■ Required task 1:
In the text on Dover's ballet training, what is Pasha Kambalov's former position?
■ Required task 2:
Carry on the text about ballet training in Dover from the point where it ends.

■ Supplied passage:
Dover's ballet ecosystem punches above its weight for a city of 39,000, shaped largely by proximity to Wilmington's established companies and Delaware State University's dance program. Unlike larger metropolitan scenes, Dover's training landscape emphasizes accessibility and cross-pollination between recreational and pre-professional tracks. Here's what actually exists for prospective students.
First State Ballet Theatre: Dover Studio
Address: 29 S. State Street (Schwartz Center for the Arts, 2nd floor)
Contact: (302) 658-7897 | firststateballet.org
Artistic oversight: Pasha Kambalov, former Louisville Ballet principal
The only professional company-affiliated training in central Delaware, FSBT's Dover operation occupies two studios inside the 1904 Schwartz Center. The programming mirrors its Wilmington headquarters: Vaganova-based technique with Balanchine influences, live piano for all levels above beginner, and a direct pipeline to the company's Nutcracker and spring productions.

■ Dataset excerpts:
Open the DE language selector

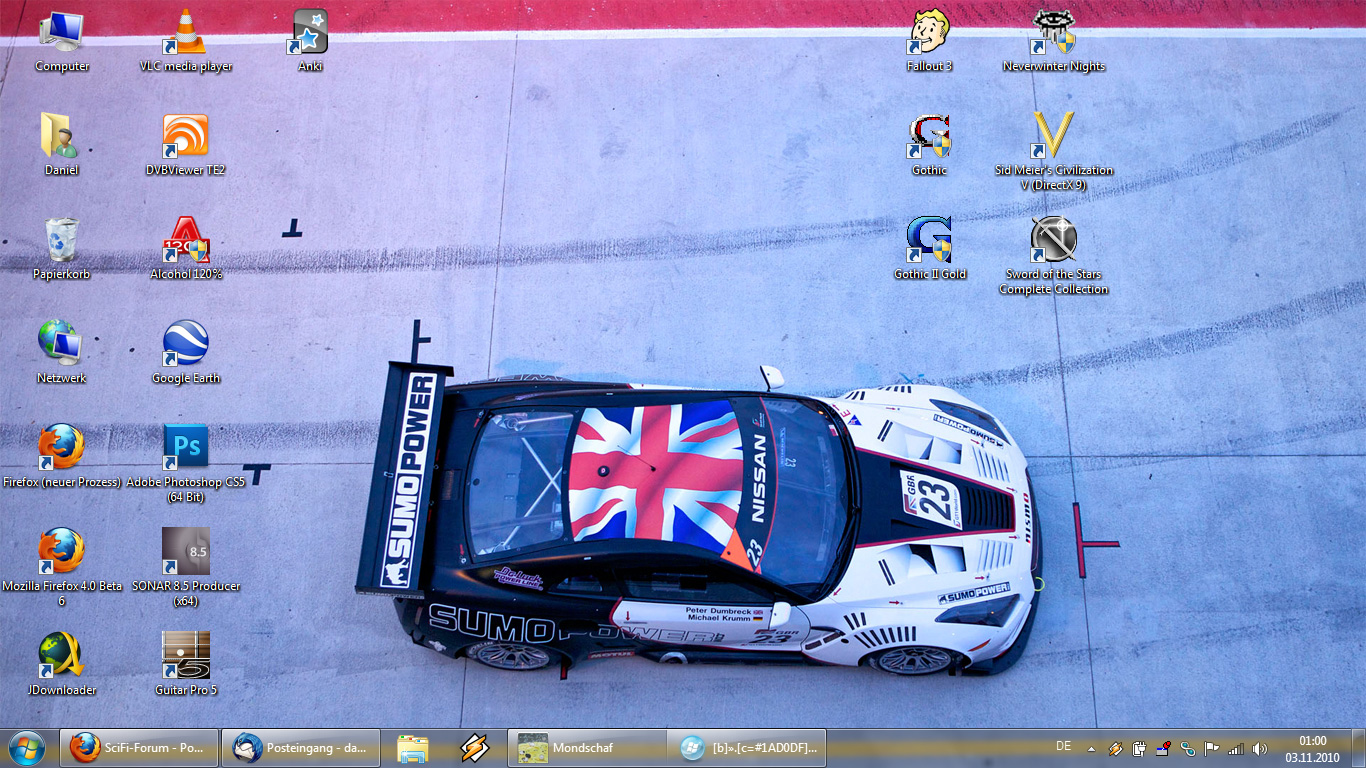click(1063, 747)
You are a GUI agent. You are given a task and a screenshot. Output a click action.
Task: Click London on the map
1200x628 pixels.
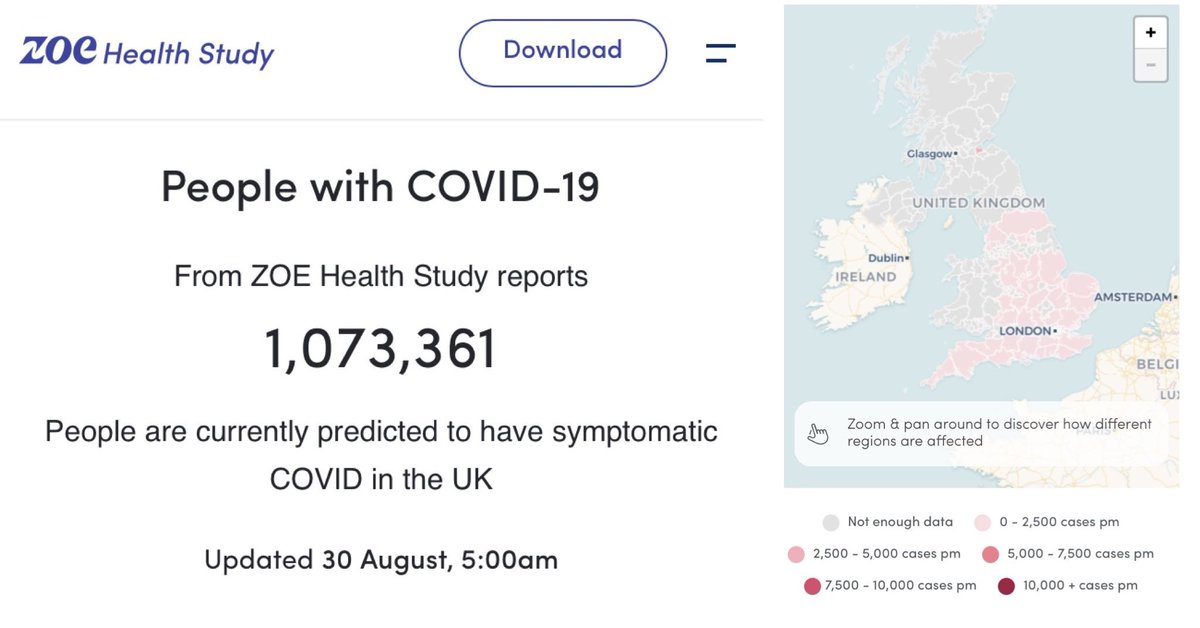pyautogui.click(x=1056, y=331)
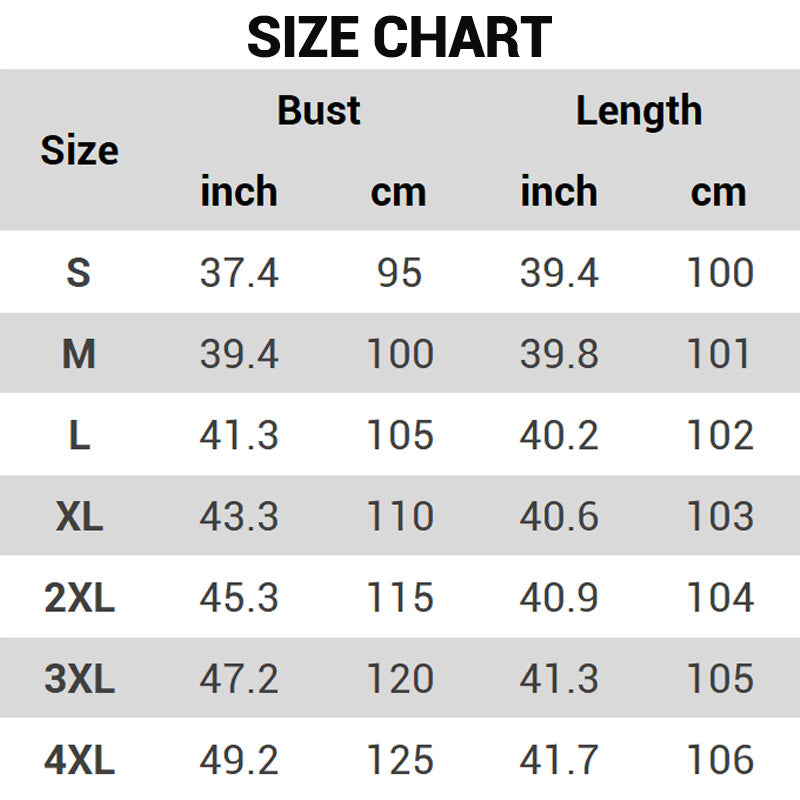Click the 37.4 bust inch value
Viewport: 800px width, 800px height.
click(239, 272)
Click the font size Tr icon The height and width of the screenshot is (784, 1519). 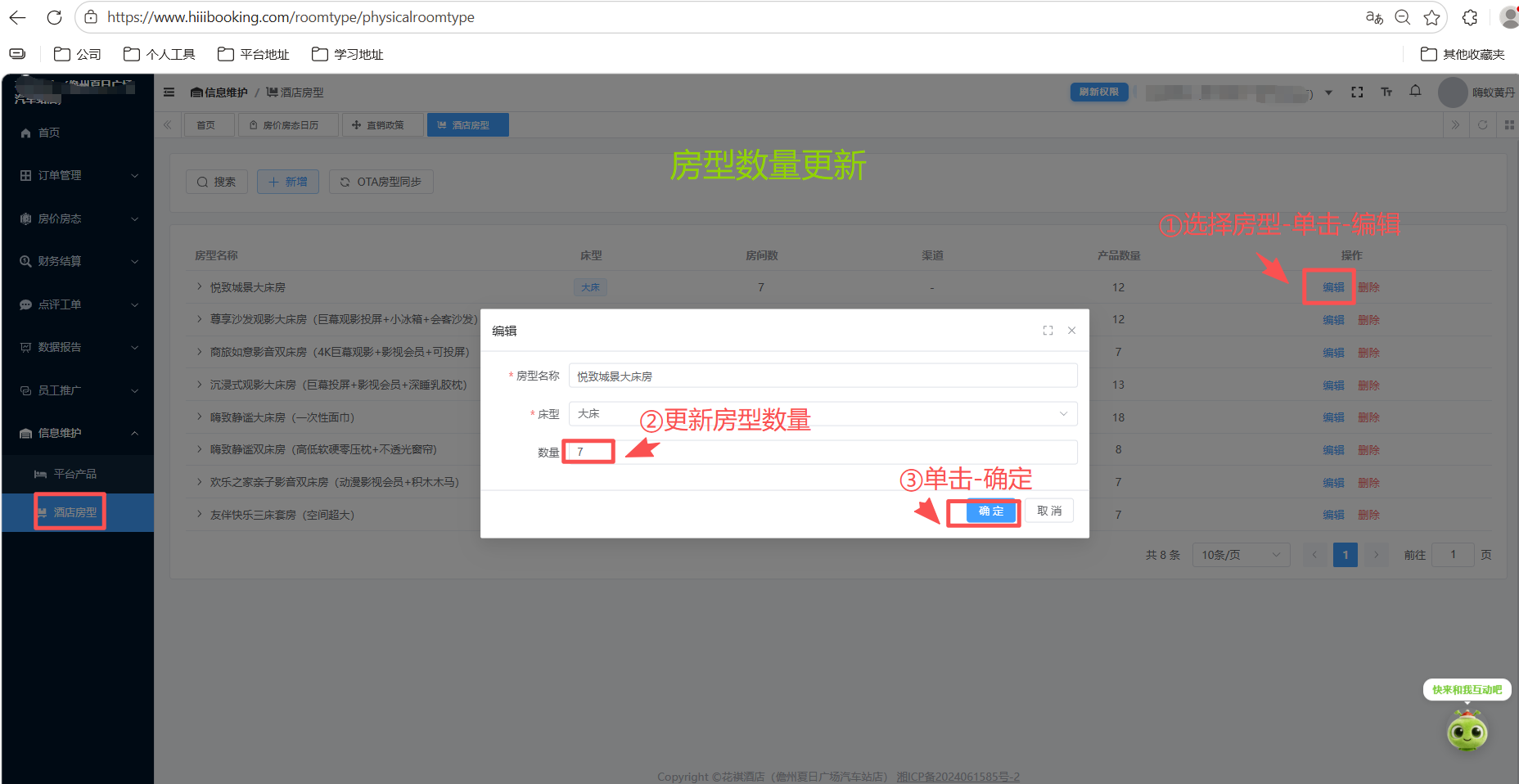point(1386,92)
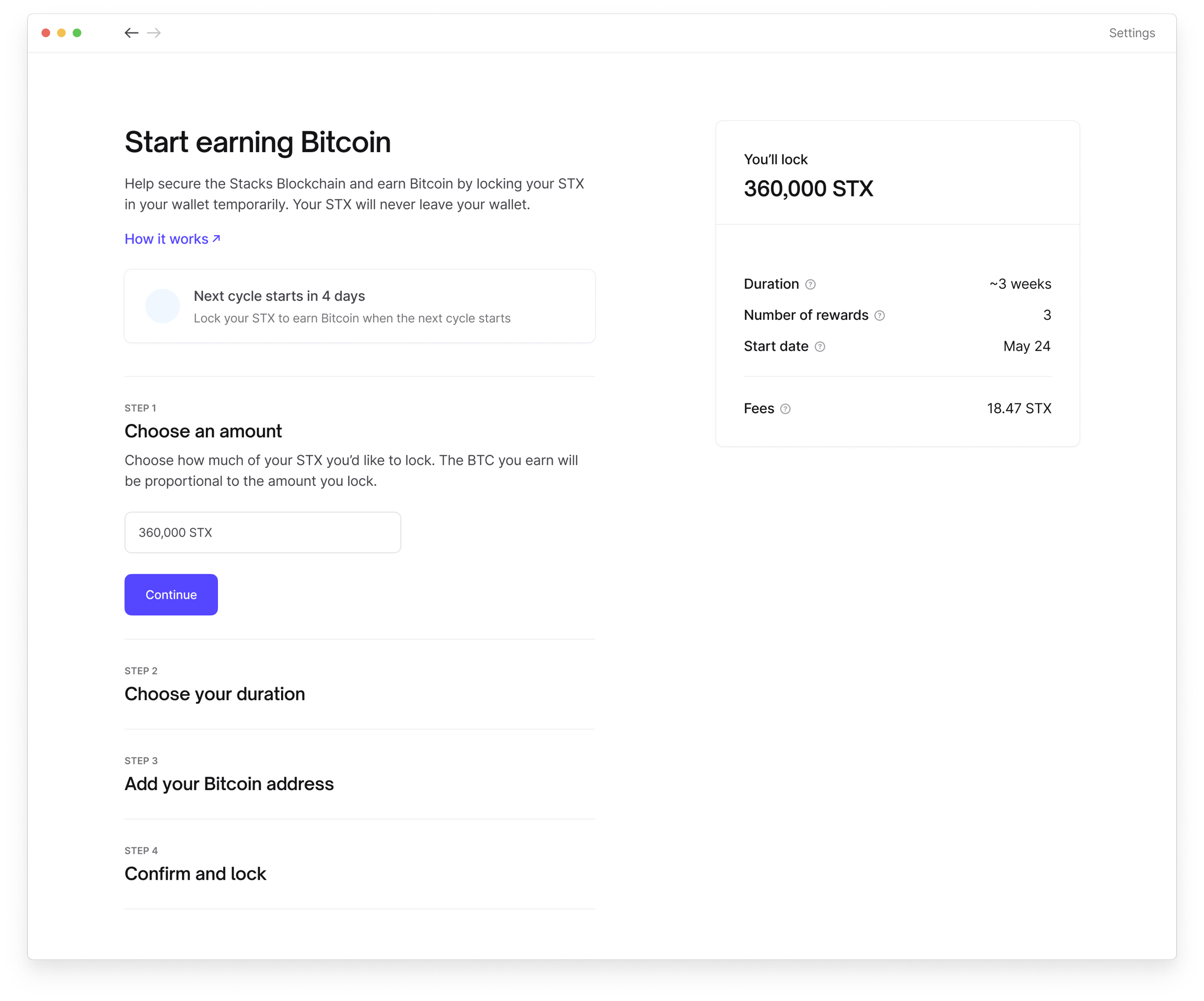Screen dimensions: 1204x1001
Task: Click the Duration help question icon
Action: 810,284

■ Exercise response 1:
Principal at Louisville Ballet

■ Exercise response 2:
Distinctive features: Adult beginner "Absolute Ballet" classes (rarely offered outside major cities), boys' scholarship covering 100% tuition through age 18, and the annual Dover Dance Festival bringing master teachers from Philadelphia and Baltimore. The sprung floors were installed in 2019; prior dancers trained on tile over concrete.
Reality check: Advanced students commute to Wilmington (45 minutes) for company class and en pointe coaching. The Dover location caps at Level 5 (intermediate-advanced).
Delaware Dance Company
Address: 1157 S. State Street
Contact: (302) 678-0262 | delawaredanceco.com
Director: Jennifer Brewington, MFA Temple University
Operating since 1987 from a converted auto garage, DDC represents the "other" tradition in Dover dance: competition-focused training with ballet as foundation rather than endpoint. The facility includes six studios, with Ballet A through E tracks progressing from creative movement to pre-pointe.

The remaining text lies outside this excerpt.